Örgütlerde başarı için anahtar kavram olan verimliliği arttırmanın yollarından biri de düşük verimliliğe neden olan etmenlerin ortadan kaldırılmasıdır. Bu konudaki bilimsel yaklaşımın Fredrick TAYLOR ile başladığını söyleyebiliriz. Hepimizin bildiği gibi Taylor, üretim hattındaki zaman kayıplarını azaltmak için zaman ve hareket etütlerini uygulamıştır.
Çıktının her bir üretim faktörüne oranını aldığımızda, bu üretim faktörlerinin ayrı ayrı verimliliğinden söz edebiliriz. Buna kısmi verimlilik denir. Bütün üretim faktörlerini belirli birimlere indirgeyerek çıktıların bu faktörler toplamına oranını aldığımızda toplam verimliliğe ulaşırız. Zaman faktörü ise birim zamanda yapılan işin miktarıyla ölçülür. Bunun yapılabilmesi için iki kavram karşımıza çıkmaktadır;
Temel iş kapsamı; kuramsal olarak her tekniğin en iyi biçimde uygulandığı, yani tasarım ve talimatların hatasız olduğu, imalat ya da işlem için gereken metodun tam olarak uygulandığı, çalışma süresince herhangi bir nedenle çalışma zamanından kayıplar olmadığı bir dönemde, bir işin yapılması ya da bir ürünün üretilmesi için gerekli olan süredir. Diğer bir ifadeyle, temel iş kapsamı, daha fazla azaltılması olanaksız, en düşük çalışma süresidir. İşçiler ve/veya makineler tarafından yapılan iş ya da üretim, ne kadar temel iş kapsamındaki süreye yakın bir sürede yapılmışsa, o işçilerin ya da makinelerin verimliliği o kadar yüksek olur.

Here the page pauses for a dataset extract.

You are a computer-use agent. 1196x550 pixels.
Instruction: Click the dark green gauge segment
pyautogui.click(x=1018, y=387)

Ek iş kapsamı, bir işin ya da üretimin yapılması için harcanan zamanın temel iş kapsamını aşması durumunda fazladan harcanan zamanı ifade etmektedir. Ek iş kapsamı, zaman kaybıyla birlikte dikkate alınır. Ek iş kapsamı ve zaman kaybı nedeniyle işçilerin ve makinelerin birim zamandaki üretimleri, yani çıktıları, dolayısıyla verimlilikleri azalır. İşçilerin ve makinelerin verimliliklerini en yüksek düzeyde tutabilmek için, ek iş kapsamı ve zaman kaybı yaratan etmenlerin bilinmesi ve onları azaltıcı önlemlerin alınması gerekmektedir.

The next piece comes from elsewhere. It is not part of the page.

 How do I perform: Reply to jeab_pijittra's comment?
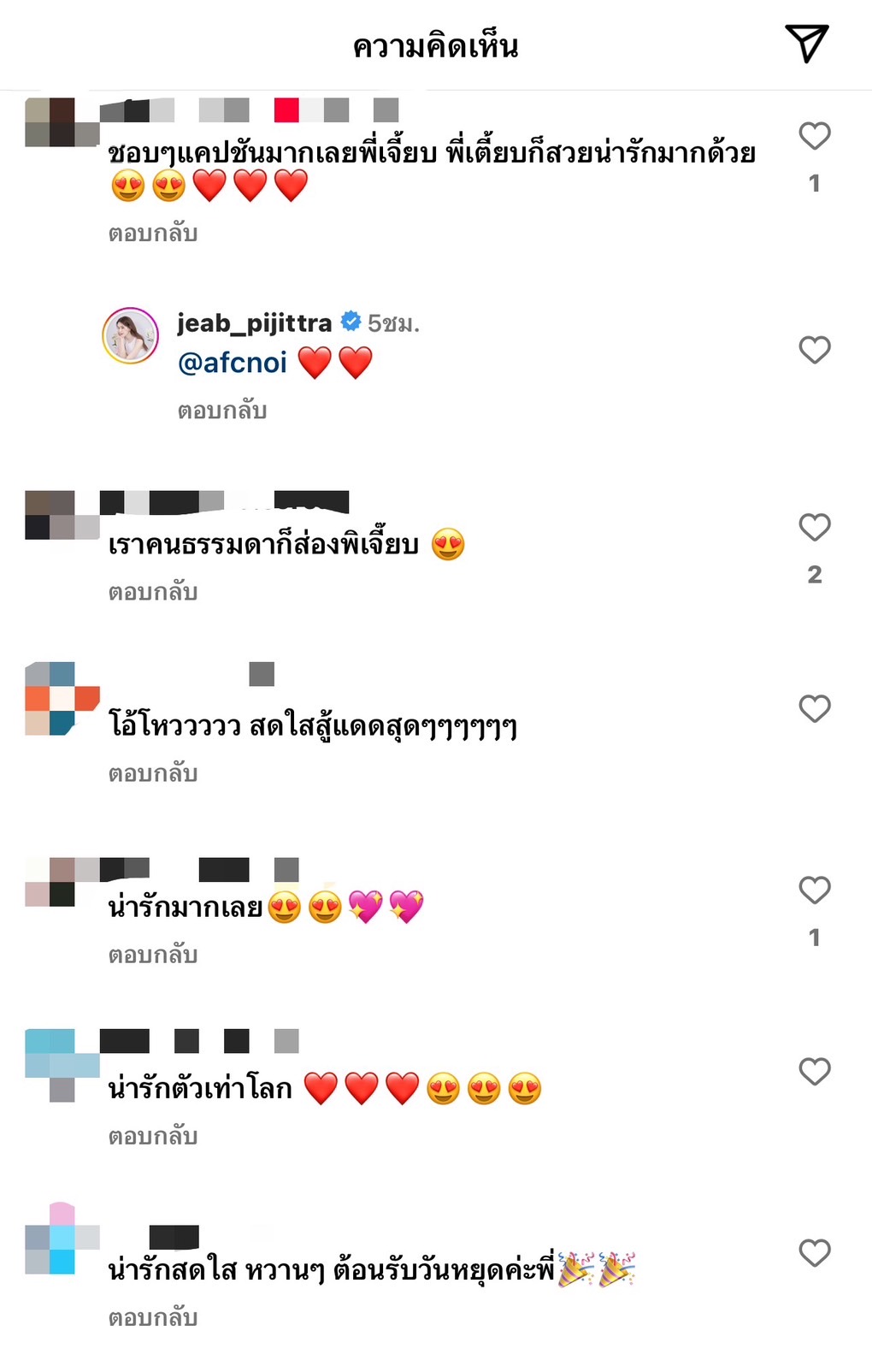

Temel iş kapsamı kesintisiz çalışmayı gerektirir. Fakat uygulamada, en iyi işleyen kuruluşlarda bile kesintisiz çalışma olağan dışı bir durumdur. İşçinin, makinenin ya da her ikisinin de yapmaları gereken üretimi veya işlemi yapmalarını engelleyen duraklamalar vardır. Nedeni ne olursa olsun bu duraklamalara zaman kaybı denir. Çünkü bu süre içerisinde eldeki işi tamamlayıcı hiçbir işlem yapılmadığı gibi, yeni bir işe de başlanmaz. Böylece zaman kaybı, işin işlem süresini uzatarak verimliliği azaltır. Zaman kayıplarının bazıları enerji kesintisi ya da doğal afetler gibi yönetimin denetimi dışındaki nedenlerden ileri gelebilir. Bazıları da bir önceki bölümde sayılan nedenlerden dolayı yönetime ve işçilere bağlı nedenlerden kaynaklanabilir.